Start Extracted data
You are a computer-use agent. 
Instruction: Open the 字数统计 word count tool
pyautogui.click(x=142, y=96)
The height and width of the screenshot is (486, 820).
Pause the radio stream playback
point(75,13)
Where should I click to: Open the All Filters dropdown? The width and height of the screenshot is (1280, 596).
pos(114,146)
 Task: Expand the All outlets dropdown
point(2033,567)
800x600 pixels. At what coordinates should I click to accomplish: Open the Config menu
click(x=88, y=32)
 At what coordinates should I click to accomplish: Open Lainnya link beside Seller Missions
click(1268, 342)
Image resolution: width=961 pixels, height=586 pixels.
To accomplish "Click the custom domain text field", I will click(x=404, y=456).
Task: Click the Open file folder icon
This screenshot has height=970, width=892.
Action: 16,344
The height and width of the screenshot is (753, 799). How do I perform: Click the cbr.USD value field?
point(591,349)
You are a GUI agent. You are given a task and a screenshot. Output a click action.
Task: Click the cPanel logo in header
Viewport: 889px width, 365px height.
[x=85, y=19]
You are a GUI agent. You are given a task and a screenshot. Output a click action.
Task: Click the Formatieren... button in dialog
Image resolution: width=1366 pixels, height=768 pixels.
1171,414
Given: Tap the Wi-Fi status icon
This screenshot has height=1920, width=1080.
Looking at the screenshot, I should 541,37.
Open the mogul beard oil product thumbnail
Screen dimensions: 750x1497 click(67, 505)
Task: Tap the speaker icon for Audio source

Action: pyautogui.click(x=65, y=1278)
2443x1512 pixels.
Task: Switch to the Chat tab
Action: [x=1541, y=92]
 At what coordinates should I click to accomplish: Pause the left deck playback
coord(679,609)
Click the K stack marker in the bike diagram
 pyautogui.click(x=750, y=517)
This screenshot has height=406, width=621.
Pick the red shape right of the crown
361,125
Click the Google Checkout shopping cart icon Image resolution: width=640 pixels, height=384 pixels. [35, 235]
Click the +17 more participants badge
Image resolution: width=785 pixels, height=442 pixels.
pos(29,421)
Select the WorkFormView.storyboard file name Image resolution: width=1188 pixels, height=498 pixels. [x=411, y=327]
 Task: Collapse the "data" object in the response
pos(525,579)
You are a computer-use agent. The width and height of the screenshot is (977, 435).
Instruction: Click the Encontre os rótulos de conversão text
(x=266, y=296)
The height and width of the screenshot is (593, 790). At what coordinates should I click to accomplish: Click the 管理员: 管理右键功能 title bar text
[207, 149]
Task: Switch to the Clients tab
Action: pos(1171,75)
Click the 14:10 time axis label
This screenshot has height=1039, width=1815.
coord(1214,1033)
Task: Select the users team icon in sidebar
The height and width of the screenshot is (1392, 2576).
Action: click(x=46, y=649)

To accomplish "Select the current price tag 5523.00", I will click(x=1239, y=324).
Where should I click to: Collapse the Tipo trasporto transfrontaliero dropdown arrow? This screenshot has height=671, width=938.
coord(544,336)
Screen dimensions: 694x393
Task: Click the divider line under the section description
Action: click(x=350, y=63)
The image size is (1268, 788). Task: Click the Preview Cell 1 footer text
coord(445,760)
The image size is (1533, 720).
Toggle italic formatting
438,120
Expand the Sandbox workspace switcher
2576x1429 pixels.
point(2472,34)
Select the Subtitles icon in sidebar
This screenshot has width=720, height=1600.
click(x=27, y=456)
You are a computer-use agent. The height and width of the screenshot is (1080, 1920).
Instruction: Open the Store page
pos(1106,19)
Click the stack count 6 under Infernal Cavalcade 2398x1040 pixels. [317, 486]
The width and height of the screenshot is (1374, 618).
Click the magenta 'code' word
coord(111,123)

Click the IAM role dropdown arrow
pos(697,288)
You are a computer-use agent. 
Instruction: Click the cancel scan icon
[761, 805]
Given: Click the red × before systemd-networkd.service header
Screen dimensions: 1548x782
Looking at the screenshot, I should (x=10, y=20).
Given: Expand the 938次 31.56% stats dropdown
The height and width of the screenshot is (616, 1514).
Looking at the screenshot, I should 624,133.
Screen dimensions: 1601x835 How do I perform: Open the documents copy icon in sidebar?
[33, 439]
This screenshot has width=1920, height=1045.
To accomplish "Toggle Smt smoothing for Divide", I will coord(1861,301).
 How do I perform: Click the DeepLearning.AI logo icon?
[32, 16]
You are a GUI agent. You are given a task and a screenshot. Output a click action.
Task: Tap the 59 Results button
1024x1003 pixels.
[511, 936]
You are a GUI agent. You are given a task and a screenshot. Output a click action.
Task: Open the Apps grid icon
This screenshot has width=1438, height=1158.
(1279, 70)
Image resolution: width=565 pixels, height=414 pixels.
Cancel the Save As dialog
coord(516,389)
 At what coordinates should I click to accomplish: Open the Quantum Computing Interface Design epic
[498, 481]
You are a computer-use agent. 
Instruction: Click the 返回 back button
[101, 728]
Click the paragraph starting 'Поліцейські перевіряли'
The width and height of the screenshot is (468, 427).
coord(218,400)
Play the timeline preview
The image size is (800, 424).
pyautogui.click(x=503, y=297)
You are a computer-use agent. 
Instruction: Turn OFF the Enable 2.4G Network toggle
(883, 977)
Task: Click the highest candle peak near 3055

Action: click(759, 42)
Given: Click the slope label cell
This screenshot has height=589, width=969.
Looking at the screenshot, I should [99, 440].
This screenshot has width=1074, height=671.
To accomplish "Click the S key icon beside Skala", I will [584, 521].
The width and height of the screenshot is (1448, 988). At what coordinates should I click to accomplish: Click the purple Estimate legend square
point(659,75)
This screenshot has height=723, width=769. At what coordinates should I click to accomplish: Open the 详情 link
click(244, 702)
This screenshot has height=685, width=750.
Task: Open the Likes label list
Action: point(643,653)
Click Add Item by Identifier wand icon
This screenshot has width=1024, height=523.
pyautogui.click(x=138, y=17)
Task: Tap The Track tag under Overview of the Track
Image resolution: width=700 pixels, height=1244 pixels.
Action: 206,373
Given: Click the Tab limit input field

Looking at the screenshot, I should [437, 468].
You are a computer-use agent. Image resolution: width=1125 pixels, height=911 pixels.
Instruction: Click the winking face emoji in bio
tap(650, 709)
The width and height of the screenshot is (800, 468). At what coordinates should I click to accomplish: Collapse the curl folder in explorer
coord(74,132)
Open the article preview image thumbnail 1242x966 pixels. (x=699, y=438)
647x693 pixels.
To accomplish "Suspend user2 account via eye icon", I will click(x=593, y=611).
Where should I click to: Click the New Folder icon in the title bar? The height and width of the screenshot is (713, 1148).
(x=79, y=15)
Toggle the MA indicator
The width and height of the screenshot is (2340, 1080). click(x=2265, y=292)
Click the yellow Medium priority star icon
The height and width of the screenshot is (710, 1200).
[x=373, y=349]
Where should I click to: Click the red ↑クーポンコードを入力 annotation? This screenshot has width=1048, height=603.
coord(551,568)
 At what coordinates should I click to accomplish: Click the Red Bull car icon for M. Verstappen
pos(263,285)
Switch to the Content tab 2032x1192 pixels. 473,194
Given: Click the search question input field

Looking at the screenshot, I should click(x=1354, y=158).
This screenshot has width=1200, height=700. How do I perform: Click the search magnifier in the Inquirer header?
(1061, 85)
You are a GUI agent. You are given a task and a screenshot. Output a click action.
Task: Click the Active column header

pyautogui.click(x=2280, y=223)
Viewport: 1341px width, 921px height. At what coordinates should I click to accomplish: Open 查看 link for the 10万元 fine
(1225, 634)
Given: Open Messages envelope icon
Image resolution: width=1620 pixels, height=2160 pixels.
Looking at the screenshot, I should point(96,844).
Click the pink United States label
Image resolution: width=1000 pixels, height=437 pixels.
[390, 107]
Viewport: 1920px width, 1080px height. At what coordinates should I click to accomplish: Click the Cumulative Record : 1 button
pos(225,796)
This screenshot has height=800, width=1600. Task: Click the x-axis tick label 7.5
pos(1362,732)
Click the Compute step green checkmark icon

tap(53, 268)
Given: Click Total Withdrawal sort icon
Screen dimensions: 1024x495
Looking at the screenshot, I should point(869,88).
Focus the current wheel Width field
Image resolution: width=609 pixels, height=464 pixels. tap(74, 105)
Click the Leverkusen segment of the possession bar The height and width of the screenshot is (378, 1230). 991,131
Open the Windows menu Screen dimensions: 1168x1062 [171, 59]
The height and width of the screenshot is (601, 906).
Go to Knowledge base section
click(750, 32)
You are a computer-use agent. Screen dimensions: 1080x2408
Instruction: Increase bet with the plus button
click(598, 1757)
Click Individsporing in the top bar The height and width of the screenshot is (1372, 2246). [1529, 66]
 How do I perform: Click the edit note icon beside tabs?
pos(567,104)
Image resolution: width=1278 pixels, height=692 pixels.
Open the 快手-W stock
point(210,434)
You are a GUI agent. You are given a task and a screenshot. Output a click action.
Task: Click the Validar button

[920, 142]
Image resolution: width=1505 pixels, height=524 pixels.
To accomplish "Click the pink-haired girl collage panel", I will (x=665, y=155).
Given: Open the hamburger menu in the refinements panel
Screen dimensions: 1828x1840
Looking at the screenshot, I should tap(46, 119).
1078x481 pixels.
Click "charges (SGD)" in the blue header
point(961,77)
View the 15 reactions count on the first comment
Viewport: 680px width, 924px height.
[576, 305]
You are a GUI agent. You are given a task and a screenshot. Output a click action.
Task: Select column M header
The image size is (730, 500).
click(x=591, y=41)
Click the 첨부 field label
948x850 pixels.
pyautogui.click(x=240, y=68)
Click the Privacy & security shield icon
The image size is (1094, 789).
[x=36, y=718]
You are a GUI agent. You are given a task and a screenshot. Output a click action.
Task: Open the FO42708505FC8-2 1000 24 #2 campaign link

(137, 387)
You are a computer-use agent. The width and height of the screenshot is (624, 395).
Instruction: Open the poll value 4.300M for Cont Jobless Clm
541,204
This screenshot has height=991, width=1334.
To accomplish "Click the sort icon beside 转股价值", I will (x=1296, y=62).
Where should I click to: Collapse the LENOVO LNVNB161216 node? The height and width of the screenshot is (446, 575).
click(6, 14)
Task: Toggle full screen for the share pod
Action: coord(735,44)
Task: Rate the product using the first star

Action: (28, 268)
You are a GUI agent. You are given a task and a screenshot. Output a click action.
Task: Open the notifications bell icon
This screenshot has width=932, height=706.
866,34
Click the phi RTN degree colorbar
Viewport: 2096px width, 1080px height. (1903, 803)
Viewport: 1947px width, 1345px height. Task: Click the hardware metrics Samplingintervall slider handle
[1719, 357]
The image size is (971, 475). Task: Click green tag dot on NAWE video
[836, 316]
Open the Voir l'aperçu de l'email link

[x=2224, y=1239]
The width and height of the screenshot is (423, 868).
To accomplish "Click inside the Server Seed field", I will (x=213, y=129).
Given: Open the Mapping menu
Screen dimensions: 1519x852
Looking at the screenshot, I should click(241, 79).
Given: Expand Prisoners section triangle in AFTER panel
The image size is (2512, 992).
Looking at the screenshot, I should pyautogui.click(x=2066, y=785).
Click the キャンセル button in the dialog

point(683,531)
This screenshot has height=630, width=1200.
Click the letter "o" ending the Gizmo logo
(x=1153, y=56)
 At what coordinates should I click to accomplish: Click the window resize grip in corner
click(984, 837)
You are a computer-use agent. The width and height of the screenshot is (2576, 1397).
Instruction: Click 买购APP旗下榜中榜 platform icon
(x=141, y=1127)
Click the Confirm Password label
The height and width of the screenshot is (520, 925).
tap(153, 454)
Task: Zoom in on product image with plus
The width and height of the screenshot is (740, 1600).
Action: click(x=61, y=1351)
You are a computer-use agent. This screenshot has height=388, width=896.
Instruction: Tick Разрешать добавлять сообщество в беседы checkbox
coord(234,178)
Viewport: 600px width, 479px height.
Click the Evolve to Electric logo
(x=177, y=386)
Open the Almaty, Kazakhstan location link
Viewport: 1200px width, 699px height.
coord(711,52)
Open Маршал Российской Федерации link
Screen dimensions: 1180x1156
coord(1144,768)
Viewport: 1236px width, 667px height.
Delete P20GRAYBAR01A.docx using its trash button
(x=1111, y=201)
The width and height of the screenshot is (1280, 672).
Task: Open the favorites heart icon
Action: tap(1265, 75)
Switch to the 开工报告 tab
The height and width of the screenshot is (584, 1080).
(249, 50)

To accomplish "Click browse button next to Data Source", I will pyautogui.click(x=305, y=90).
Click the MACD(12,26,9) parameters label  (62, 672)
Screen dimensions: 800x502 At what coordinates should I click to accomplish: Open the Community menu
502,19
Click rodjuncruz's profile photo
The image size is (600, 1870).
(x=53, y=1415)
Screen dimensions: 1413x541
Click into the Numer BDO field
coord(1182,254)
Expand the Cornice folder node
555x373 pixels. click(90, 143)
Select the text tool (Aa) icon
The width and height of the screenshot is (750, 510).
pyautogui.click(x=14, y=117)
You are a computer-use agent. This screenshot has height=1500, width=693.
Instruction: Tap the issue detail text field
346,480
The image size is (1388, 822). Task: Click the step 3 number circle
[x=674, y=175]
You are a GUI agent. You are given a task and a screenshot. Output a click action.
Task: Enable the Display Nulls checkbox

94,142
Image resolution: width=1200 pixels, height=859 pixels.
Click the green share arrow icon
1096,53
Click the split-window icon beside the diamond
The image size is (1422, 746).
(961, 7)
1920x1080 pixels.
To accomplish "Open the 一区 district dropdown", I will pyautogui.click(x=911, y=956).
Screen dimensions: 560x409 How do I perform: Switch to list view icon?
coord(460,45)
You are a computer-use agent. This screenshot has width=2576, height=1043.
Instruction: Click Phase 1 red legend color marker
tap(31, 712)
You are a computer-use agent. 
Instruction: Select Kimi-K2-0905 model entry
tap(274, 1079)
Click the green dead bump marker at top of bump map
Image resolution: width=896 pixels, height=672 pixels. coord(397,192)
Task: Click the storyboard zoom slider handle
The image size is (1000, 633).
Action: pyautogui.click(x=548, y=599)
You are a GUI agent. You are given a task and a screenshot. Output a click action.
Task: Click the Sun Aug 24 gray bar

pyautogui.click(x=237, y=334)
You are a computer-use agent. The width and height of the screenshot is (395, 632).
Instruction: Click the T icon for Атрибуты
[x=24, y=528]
End Extracted data
Exercise aim:
Extract every line of the records above that contains the string "dropdown". Matching is case-sensitive.

The solution:
Where should I click to: Open the All Filters dropdown? The width and height of the screenshot is (1280, 596).
 Task: Expand the All outlets dropdown
Where should I click to: Collapse the Tipo trasporto transfrontaliero dropdown arrow? This screenshot has height=671, width=938.
Click the IAM role dropdown arrow
Given: Expand the 938次 31.56% stats dropdown
To accomplish "Open the 一区 district dropdown", I will pyautogui.click(x=911, y=956).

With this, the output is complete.